Brooks, who was signed through 2024, reportedly agreed to a contract restructure recently that’ll lessen the team’s cap hit in 2022 and ease the process of absorbing dead money in 2023 and 2024 from his pro-rated signing bonus.
#Eagles G Brandon Brooks will speak to the media at 11a. He recently signed a new contract reducing his 2022 cap number from $19.4m to $7.1m. The only ‘22 cash is a $1.12m non-gtd base salary.
Clearly a deal for cap purposes in anticipation of him not being an Eagle this year.
— Mike Garafolo (@MikeGarafolo) January 26, 2022
Though he made three Pro Bowls, the Eagles still have one of the NFL’s best offensive lines and several candidates to replace Brooks, whose spot was mostly filled by second-year lineman Jack Driscoll, a 2020 fourth-round pick, and by Nate Herbig, a 2019 undrafted rookie.
The team also has starting guards in Landon Dickerson and Isaac Seumalo. Dickerson, a 2021 second-round pick, started 13 games this season after Seumalo sustained a season-ending Lis franc foot injury Week 3.
The Eagles, who have long believed in building an offense through the offensive line, are also notorious for using draft picks to fortify the offensive line. They currently have 11 picks for the 2022 NFL Draft.
Brooks was a rare free-agent offensive lineman signing for the Eagles, who lured him away from the Houston Texans, the franchise that drafted him in the third round of the 2012 draft.
Brooks made the first of three straight Pro Bowls in 2017, helping the franchise win its first and only Super Bowl, making him one of the most successful free-agent signings in franchise history.
“When we acquired Brandon as a free agent in 2016, we knew he would be the perfect cornerstone for a new coaching staff to build around,” Eagles chairman Jeffrey Lurie said in a statement. “Beyond his on-field accomplishments, I am most proud of the way Brandon represents our organization with exemplary class.
“He is one of the most thoughtful and braves athletes I have ever been around. Brandon’s willingness to openly discuss his own struggles with anxiety as served as an inspiration to so many and helped open the door for future conversations among athletes and role models everywhere.”

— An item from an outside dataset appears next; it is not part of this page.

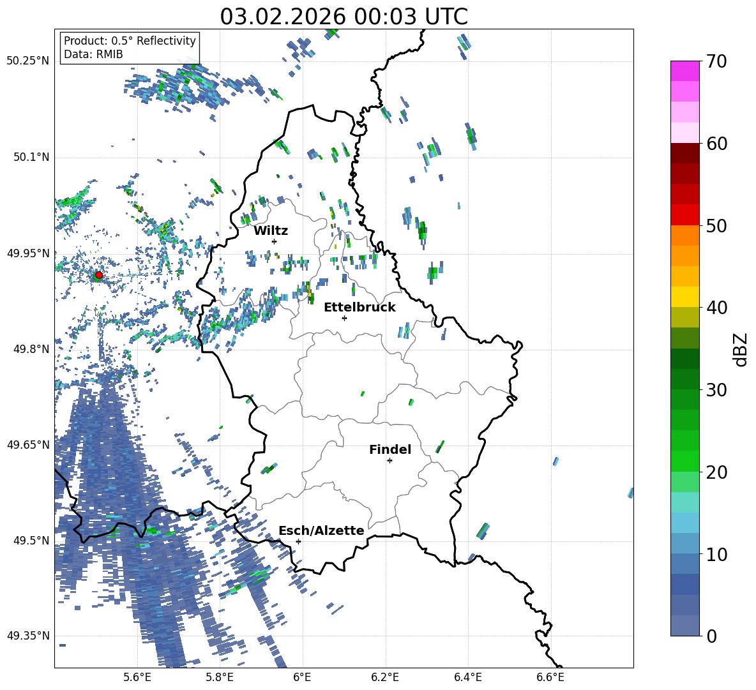Click the red radar site marker
Image resolution: width=756 pixels, height=690 pixels.
98,275
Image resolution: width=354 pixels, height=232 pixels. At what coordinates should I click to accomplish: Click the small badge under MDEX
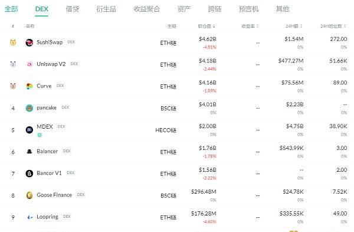tap(40, 135)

Brooks became emotional at times during his press conference, especially when discussing the role offensive line coach Jeff Stoutland played in his development, his open admission about coping with mental health struggles in 2016 and when discussing his talks with right tackle Lane Johnson this season after Johnson missed three games before also coming forward to discuss grapples with depression and anxiety.
In 2016, Brooks missed two games for then-unknown reasons until he came forward and discussed how anxiety had been impacting him.

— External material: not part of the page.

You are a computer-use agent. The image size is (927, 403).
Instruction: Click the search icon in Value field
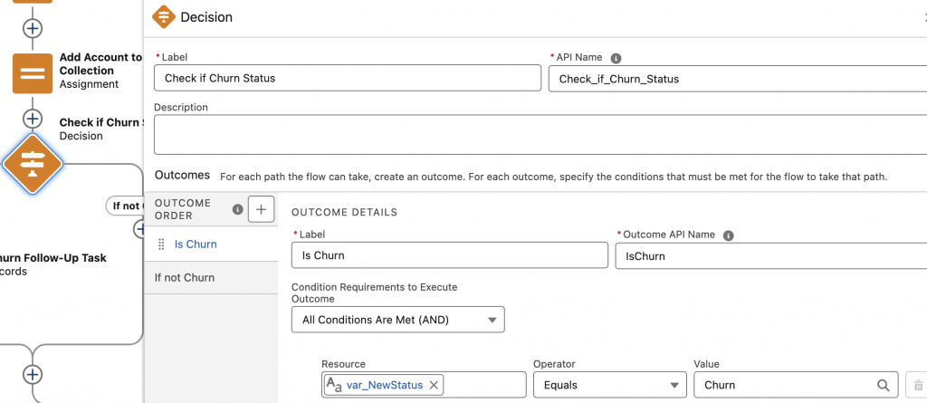(883, 385)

At the time, very few professional athletes had come forward about their struggles with mental health. Brooks is now viewed as the one of the first advocates to help the public better understand the issues pertaining to professional athletes
“Back in ’16 … I don’t know how to describe it,” Brooks said. “It was a crazy time. You can go one of two ways, right? Do you not say anything? Do you just say it and call it a day? How do you do that? At that time it wasn’t a whole lot of athletes speaking on it.
“I didn’t really know what I was going to say, to be honest. I didn’t know how I was going to voice it. I didn’t know how it was going to be taken. I didn’t know what was going to happen. But I just wanted to get my truth out there.”
Brooks said he planned to stay in the Philadelphia area, calling the region his home, and said he’s applying to take business courses at University of Pennsylvania.
He opened his press conference thanking several members of both organizations he played for, pausing at times to fight back some tears, and thanked Eagles fans, calling them “the greatest fans in the world.”
“The City of Brotherly Love is just that – love,” he said.
He concluded his opening statement with a quote:
“Defeat is never fatal. Victory is never final. It’s the courage that counts.”